Des années s’écoulèrent et le garçon finit par oublier ses questions sur ce qui pouvait causer l’émotion de l’homme dont les cheveux pâlissaient doucement, et à qui il n’avait jamais encore osé confier l’énigme qu’il lui posait.
Bien d’autres années passèrent encore et un jour, le fils se rendant au village pour faire des emplettes pour la famille qu’il avait fondée à son tour se dit : « Je vais m’arrêter un instant chez lui pour saluer mon père. » Il fit le détour que cela supposait. Arriva devant la maison où il avait grandi et où le vieillard habitait maintenant seul, selon son souhait, mais ne le vit pas sur la pelouse. Il la traversa, entra dans la maison, appela son père mais ne reçut aucune réponse. Il traversa donc la maison aussi. Arriva dans la cuisine. Là, par la fenêtre, il vit un spectacle qui réveilla en lui toutes les questions qui avaient baigné son jeune âge : un homme à barbe blanche était assis dans le jardin, à même le sol, un légume à la main. L’histoire ne précise pas de quel légume il s’agissait. Le vieil homme faisait tourner la plante entre ses mains et, dans la lumière douce de cette matinée bleutée, malgré la distance considérable, son fils reconnaissait le regard qu’il portait sur ce qu’il tenait. Le temps sembla mollir.

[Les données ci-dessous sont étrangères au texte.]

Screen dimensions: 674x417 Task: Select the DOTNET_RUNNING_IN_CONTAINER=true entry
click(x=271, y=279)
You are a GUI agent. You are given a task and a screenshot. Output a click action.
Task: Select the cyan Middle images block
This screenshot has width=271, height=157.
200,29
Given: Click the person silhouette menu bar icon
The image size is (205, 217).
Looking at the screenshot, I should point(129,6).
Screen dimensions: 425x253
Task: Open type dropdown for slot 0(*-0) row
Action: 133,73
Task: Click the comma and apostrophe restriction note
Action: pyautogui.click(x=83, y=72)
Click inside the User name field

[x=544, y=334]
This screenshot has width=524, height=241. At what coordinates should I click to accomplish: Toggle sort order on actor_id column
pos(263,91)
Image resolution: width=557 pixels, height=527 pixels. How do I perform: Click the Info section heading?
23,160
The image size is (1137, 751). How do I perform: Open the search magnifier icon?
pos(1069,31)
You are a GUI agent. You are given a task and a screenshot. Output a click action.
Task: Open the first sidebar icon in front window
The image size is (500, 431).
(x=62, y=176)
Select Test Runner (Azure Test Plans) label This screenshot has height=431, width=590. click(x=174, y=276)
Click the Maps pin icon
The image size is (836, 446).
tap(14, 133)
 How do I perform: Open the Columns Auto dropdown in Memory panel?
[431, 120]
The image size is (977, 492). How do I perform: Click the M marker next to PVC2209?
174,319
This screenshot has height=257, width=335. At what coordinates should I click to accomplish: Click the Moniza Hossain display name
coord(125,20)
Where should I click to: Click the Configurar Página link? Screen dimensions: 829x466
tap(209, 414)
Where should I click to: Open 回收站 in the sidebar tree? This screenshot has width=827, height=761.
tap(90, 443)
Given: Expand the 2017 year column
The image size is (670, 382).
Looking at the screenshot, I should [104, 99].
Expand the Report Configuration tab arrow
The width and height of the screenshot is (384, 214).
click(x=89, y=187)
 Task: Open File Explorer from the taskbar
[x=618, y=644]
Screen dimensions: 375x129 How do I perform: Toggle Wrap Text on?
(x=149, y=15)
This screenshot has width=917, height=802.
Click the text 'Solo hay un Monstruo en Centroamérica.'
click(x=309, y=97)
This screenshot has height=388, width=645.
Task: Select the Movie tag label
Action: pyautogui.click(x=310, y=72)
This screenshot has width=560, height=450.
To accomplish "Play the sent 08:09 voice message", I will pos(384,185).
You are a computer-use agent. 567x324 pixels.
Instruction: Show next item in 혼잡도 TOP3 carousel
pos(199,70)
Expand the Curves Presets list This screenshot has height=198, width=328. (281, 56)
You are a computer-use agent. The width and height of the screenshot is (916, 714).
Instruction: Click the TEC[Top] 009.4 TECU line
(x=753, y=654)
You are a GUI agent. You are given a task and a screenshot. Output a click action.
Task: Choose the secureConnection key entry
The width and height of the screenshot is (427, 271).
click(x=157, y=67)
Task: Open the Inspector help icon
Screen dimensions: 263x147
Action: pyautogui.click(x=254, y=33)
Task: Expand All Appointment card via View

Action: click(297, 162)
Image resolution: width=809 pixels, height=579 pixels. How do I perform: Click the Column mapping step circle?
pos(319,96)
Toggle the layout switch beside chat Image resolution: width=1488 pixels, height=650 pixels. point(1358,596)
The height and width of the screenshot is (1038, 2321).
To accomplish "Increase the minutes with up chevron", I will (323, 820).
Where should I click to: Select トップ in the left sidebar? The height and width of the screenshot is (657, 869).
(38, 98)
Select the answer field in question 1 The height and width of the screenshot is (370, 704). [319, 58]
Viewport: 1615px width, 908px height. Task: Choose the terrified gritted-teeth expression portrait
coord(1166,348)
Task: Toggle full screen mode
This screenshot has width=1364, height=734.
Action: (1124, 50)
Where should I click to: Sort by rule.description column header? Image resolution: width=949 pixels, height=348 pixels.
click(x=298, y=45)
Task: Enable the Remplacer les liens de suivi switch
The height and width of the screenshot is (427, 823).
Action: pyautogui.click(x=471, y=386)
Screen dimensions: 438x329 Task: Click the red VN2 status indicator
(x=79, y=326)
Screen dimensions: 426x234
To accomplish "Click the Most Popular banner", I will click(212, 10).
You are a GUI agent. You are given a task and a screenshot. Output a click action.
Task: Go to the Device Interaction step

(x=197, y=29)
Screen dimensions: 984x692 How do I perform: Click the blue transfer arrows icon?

L’homme encore jeune fut rappelé à ses sens par une soudaine immobilité sur quoi son regard était perdu : un instant plus tôt, son père s’était laissé tomber à la renverse dans les plantes. Et ne bougeait plus. Le fils s’élança. Enjamba à toute allure les rangs de cultures diverses. Se pencha enfin sur son père, immobile, dont les yeux fixaient le néant.
Le vieil homme s’éteignit quelques jours plus tard, juste après qu’à son chevet, durant les heures de veille qu’il partageait avec ses sœurs et frères, le fils eut rédigé enfin la question qu’il avait toujours voulu poser sans jamais l’oser, question qui lui brûlait les lèvres aujourd’hui plus encore qu’alors parce qu’il savait maintenant ‒ étant devenu père lui-même ‒ que ce n’était pas seulement un regard de père que son père avait posé lui. Il tint les feuillets l’un après l’autre au-dessus du visage de son père afin que celui-ci put les lire ‒ car il était désormais paralysé. Le vieil homme termina sa lecture, ferma les yeux et parut sombrer dans ses pensées.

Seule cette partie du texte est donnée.